Nie jest prosto tę folię nałożyć tak aby nie powstawały pęcherze na brzegach. Folia jest na prawdę bardzo dobrze spasowana więc dokładność wynosi tak około 0,5 mm. Jej dokładne umieszczenie jest trudne ale nie jest nie możliwe.
Nie radzę używać do tego celu pensety tylko zwykłej taśmy klejącej naklejonej na 2 przeciwległych narożnikach folii, oczywiście po stronie nie przylegającej do ekranu.
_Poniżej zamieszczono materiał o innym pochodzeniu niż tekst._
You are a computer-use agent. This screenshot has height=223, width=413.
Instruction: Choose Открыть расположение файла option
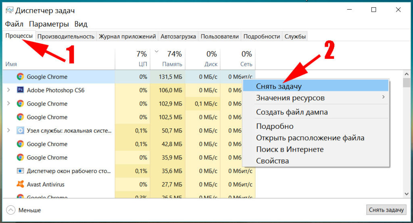[x=310, y=138]
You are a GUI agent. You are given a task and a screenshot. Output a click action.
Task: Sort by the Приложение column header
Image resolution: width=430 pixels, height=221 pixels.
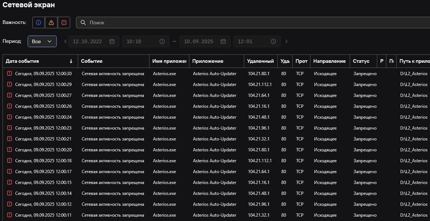point(208,61)
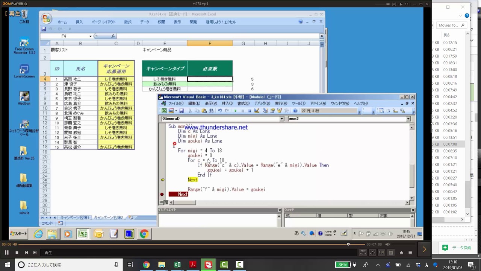
Task: Click View Microsoft Excel icon in VBA
Action: pyautogui.click(x=164, y=111)
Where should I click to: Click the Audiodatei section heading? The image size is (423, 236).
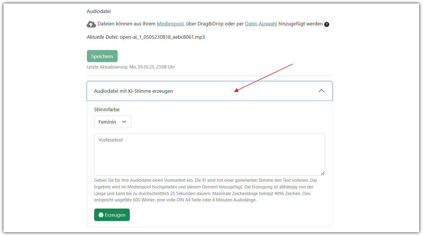[x=99, y=11]
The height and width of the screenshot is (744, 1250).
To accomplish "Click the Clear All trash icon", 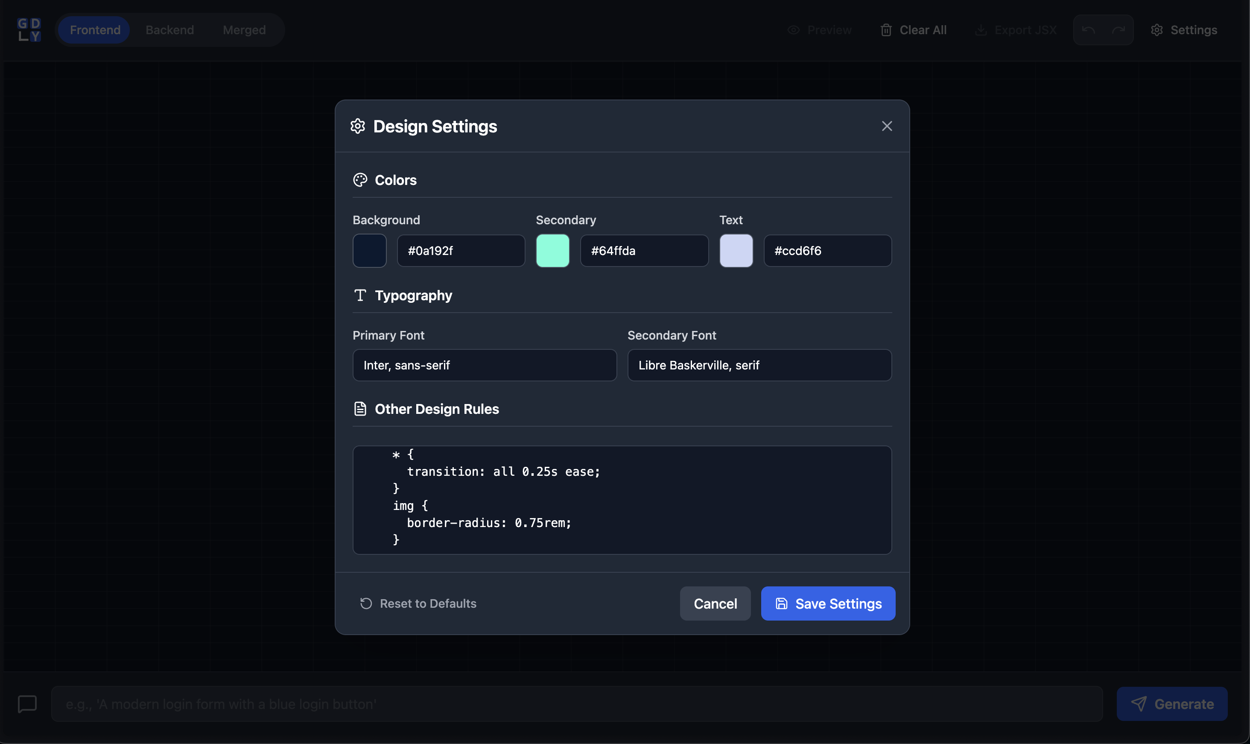I will pyautogui.click(x=886, y=30).
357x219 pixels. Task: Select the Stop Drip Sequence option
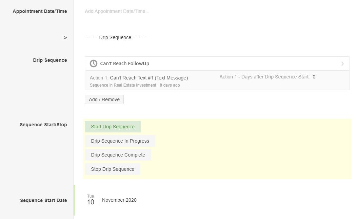pos(113,169)
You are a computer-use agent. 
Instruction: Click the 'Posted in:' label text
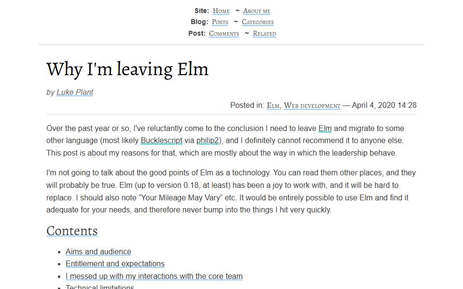tap(247, 105)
W ten sposób dosyć szybko da się umieścić folię na właściwym miejscu - mnie za 4 podejściem wyszło.
Ale pojawiły się 2 problemy
1. WŁOSKI I PAPROSZKI
Jeśli pod folią pojawił się paproch nic straconego (nie wyrzucajcie folii!!!). Należy znów się posłużyć tasmą klejącą. Po przyklejeniu 1go kawałka na narożniku delikatnie podnosimy folię (paproch zawsze przykleja się do folii a nie zostaje na ekranie - co ułatwia zadanie) a drugim (klęjącym) kawałkiem taśmy dotykamy paproszka, uważając by nie dotknąć folii ochronnej po jej spodniej stronie gołym palcem. Odklejamy taśmę i gotowe.
2. BĄBLE
Nawet w najlepiej położonej oryginalnej folii w narożnikach tworzą się bąble (znaczy pod folią). I tu jak ktoś wcześniej napisał najlepiej posłużyć się suszarką do włosów. 2 minuty pogrzewania narożnika i dociskamy folię paznokciem owiniętym w coś bawełnianego. Efekt murowany, chociaż troszke pomęczyć się trzeba.
Mam nadzieję, że wniosłem coś nowego i komuś się to przyda.